Die Doppler- bzw. Duplex-Sonografie ist eine spezielle Ultraschalluntersuchung mit der die Fließgeschwindigkeit des Blutes in den Gefäßen (Arterien und Venen) gemessen wird. So lassen sich Gefäßverengungen aufdecken.
Die Elektromyografie (EMG) ist ein technisches Untersuchungsverfahren, bei dem die elektrische Aktivität eines Muskels gemessen wird.
Folgende Frage lassen sich mit einer EMG beantworten: Handelt es sich bei einer Muskelschwäche um eine Erkrankung des Muskels oder zuständigen Nervs?
Bei einer Muskellähmung, die infolge einer Verletzung oder Entzündung des versorgenden Nervs entsteht, gibt das EMG einen Hinweis auf die Heilungschancen. Der Ort von Nervenschädigungen lässt sich exakt eingrenzen. Es gibt zwei Möglichkeiten, um die elektrische Aktivität eines Muskels zu erfassen.
Die Elektroneurografie (ENG) ist eine Untersuchung der Nervenleitung. Sie wird an peripheren Nerven angewendet, also nicht im Bereich von Gehirn und Rückenmark.

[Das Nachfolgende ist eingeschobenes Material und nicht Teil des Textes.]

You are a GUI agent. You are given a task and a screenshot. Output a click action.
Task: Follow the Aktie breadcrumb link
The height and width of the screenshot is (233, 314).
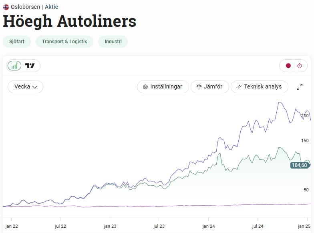(51, 7)
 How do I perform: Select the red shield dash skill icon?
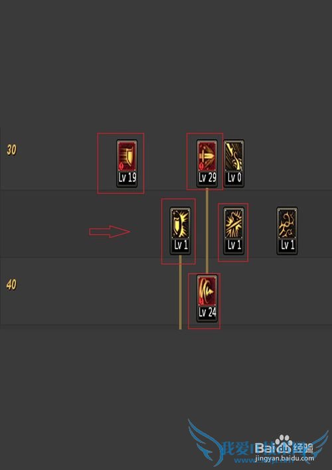(127, 156)
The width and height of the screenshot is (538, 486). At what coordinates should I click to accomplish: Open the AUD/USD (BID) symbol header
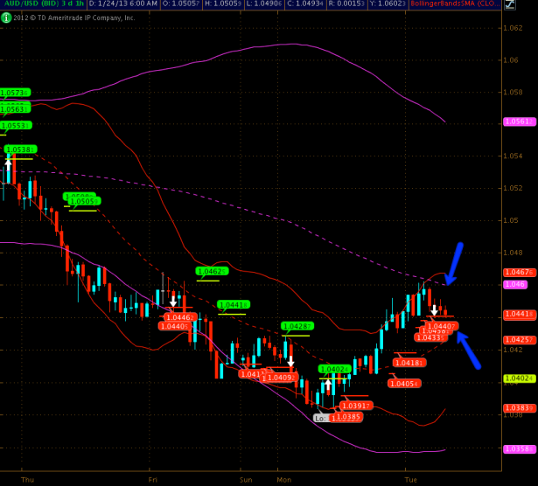click(x=28, y=5)
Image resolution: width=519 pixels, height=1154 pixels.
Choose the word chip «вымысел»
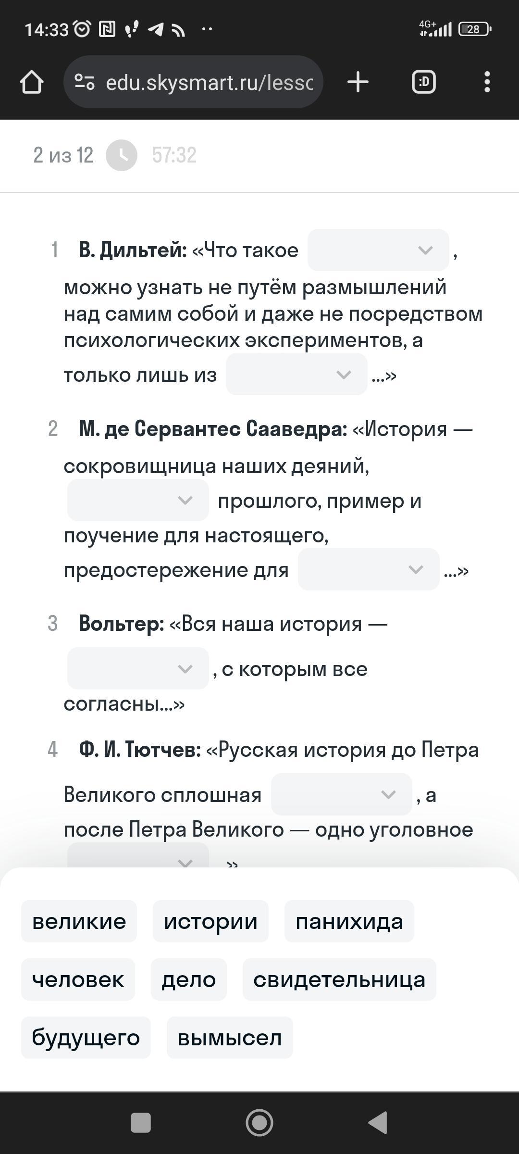[x=230, y=1038]
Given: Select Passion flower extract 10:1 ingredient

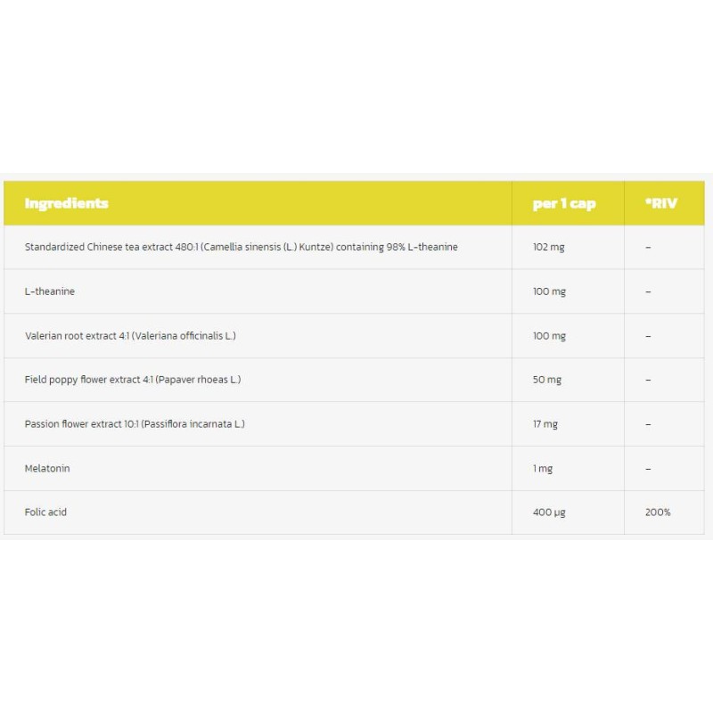Looking at the screenshot, I should click(135, 424).
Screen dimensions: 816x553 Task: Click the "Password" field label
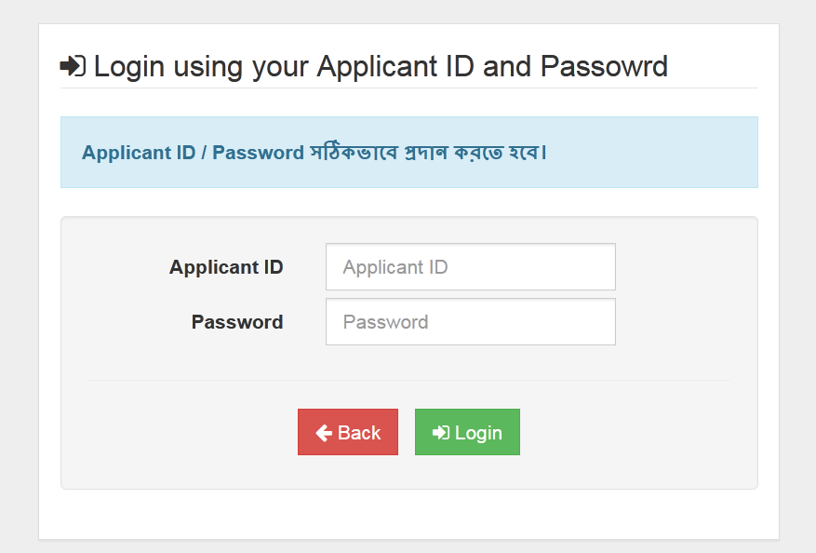237,322
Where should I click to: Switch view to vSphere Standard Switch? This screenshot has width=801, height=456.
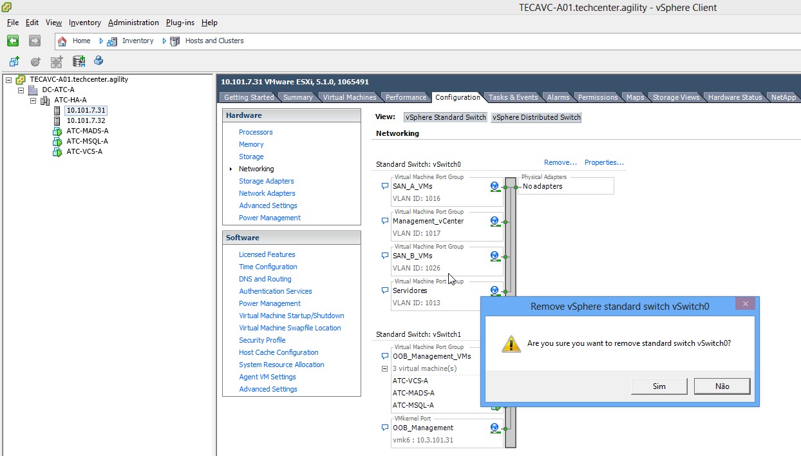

So lässt sich die Geschwindigkeit bestimmen, mit der ein Nerv elektrische Signale weiterleitet (Nervenleitgeschwindigkeit). Außerdem wird gemessen, wie gut eine elektrische Nervenreizung auf den entsprechenden Muskel übertragen wird (neuromuskuläre Überleitung).
Mit Hilfe eines ENG's kann eine Schädigung der periphären Nerven (z.B. eine Polyneuropathie, durch mechanische Schädigungen) diagnistiziert werden.
Bei diesen Untersuchungen wird ein wiederholter bestimmter Reiz gesetzt. Auf dem Kopf oder an der Wirbelsäule wird dann über einem bestimmten Punkt die elektrische Reaktion des Gehirns oder Rückenmarks auf diesen Reiz abgeleitet. Mit dieser einfachen Methode können Unterbrechungen oder Beschädigungen der Leitungsbahnen (Nerven) unseres Körpers gemessen werden.